Development of resistance to cisplatin is a major obstacle in the clinical treatment of some solid tumors, including TNBC [63] and ovarian cancer [64]. Cisplatin resistance is thought to involve several mechanisms, such as increased drug efflux and cellular thiols [65, 66] and increased DNA-repair activity [67, 68]. We have recently shown that particularly cisplatin resistance of human malignant tumors may be the result of both tumor acidity [15, 27] and the release of nanovesicles called exosome [69]. In turn, also exosome release from cancer cells is highly increased by environmental acidity and proton pump inhibitors or buffering procedure dramatically inhibit exosomes production by cancer cells [70]. Notably, exosome plasmatic levels directly correlate with the tumor size or mass [71], and PPI treatment markedly reduces the plasmatic levels of exosome released by human tumors in xenograft models [69]. PPI, together with inducing chemosensitization in both pre-clinical settings [15, 69] and clinical investigations in both humans [37] and domestic animals with spontaneous tumors [38, 39] can induce apoptosis in various tumor cell types and tumors [18, 40, 42], including breast cancer cells in which PPI inhibit both growth [46] and invasion and metastasis [47].

Actually, our study is the first providing the preliminary clinical proof of concept that PPI may induce chemosensitization but also contributing to control tumor progression in breast cancer patients.

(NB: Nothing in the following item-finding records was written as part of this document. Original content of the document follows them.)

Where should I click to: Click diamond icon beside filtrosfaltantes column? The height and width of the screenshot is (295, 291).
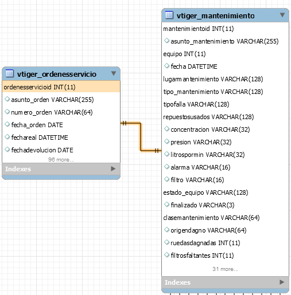click(x=166, y=255)

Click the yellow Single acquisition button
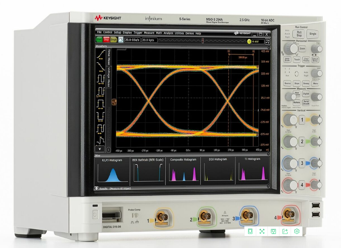coord(113,40)
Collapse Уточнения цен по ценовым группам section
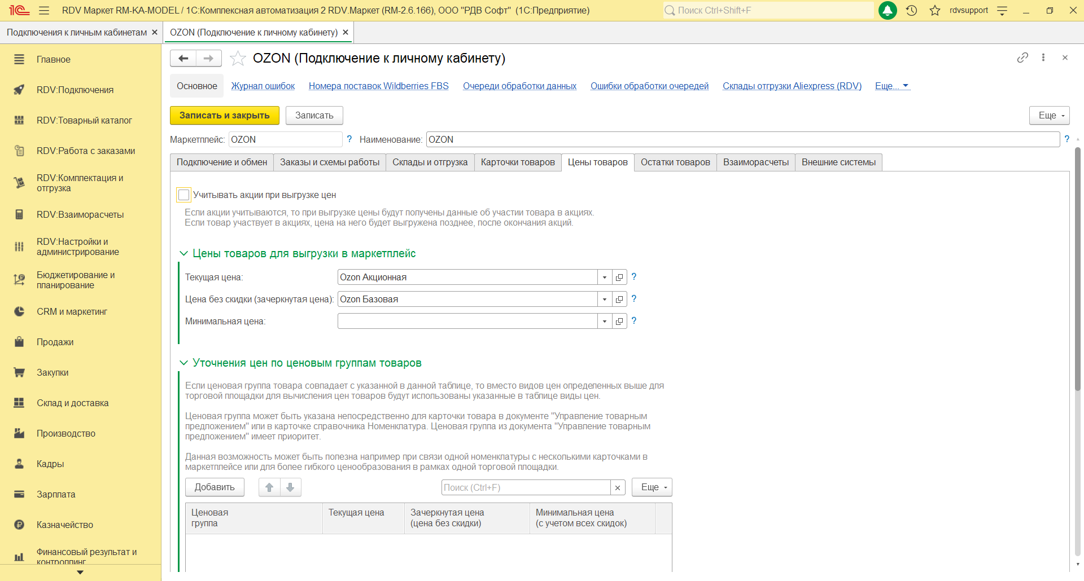This screenshot has height=581, width=1084. click(183, 363)
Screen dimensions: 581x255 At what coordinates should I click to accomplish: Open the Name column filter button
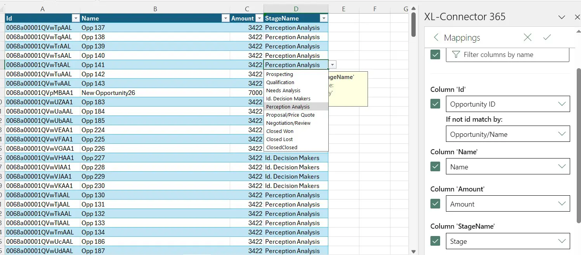(x=225, y=18)
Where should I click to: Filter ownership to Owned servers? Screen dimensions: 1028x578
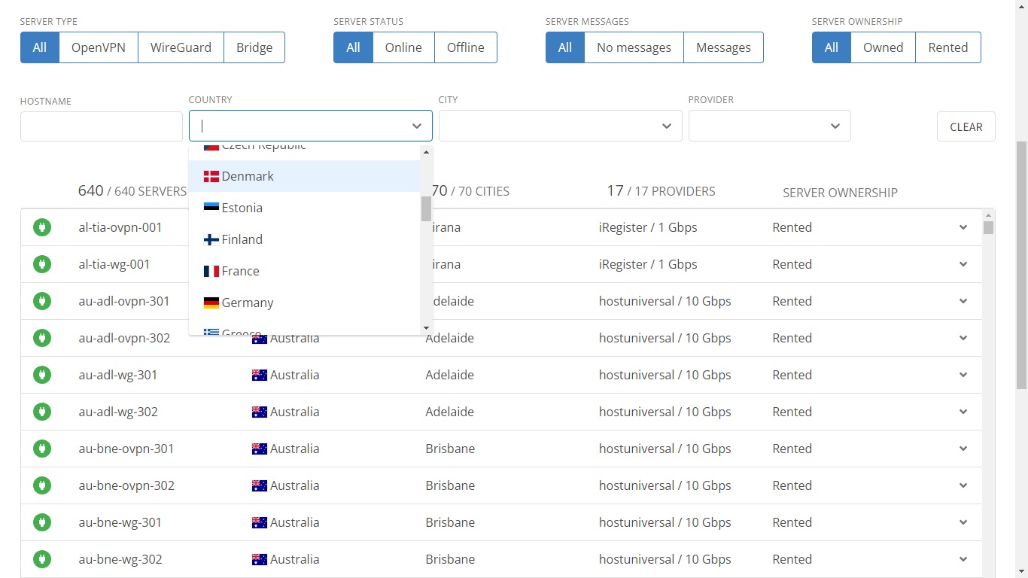pyautogui.click(x=883, y=47)
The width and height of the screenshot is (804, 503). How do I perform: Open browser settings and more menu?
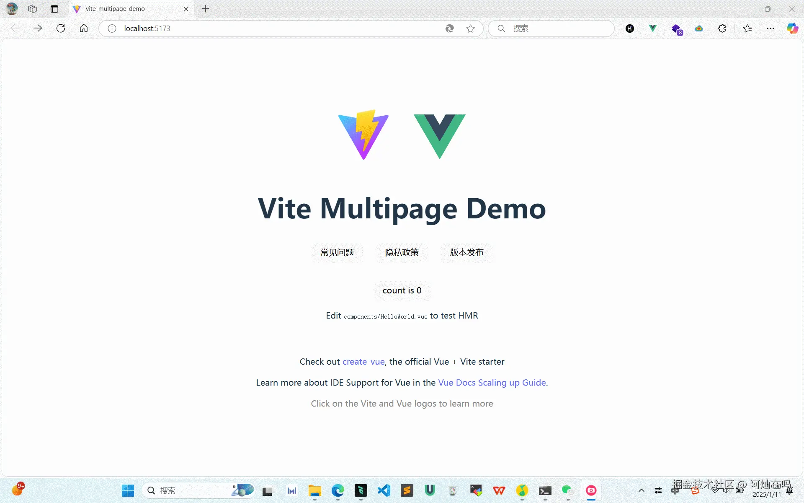[770, 29]
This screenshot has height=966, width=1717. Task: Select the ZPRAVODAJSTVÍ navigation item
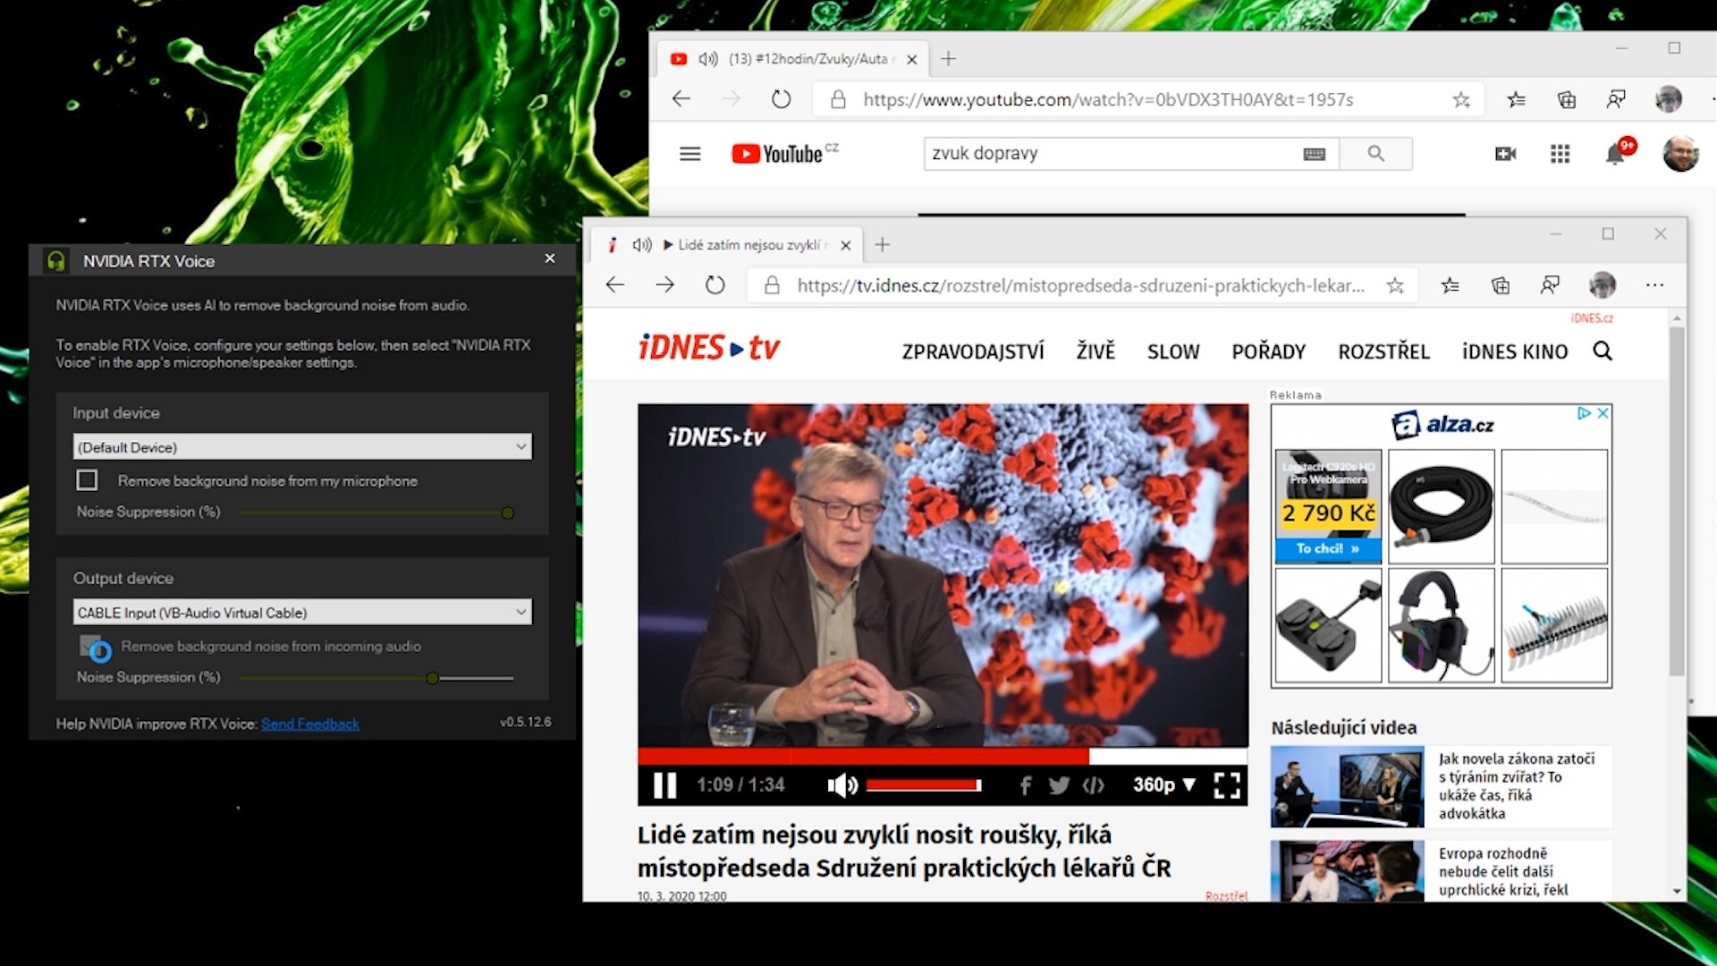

Recently, the effectiveness of PPI in improving chemotherapy was shown in a clinical study on osteosarcoma patients [37], thus supporting the results of the present study. Notably, PPI treatment was continued after the stop of chemotherapy without any evidence of additional or specific toxicity, suggesting that PPI may well be used in a chronic treatment of breast cancer patients with the aim to either prevent disease relapses or controlling the disease progression.

Conclusions

In conclusion, our trial is the first study that prospectively evaluates the potential use of PPI in treatment of breast cancer patients. The preliminary results provide the evidence that intermittent high dose PPI enhances the antitumor effects of chemotherapy in MBC patients without evidence of additional toxicity, in term of both ORR and TTP. Taking into consideration the cost, risk and benefit, the dose level with 80 mg bid is recommended for phase III testing. Moreover, the PPI treatment was proven particularly efficient in prolonging the TTP in the subgroup of TNBC, which unfortunately have currently very poor treatment option. The results of this pilot clinical trial support the setup of a larger-sample, multicenter, randomized, phase III clinical trial, in order to provide a definitive validation for the use of PPI in future strategy against breast cancer, and hopefully other poorly treatable cancer.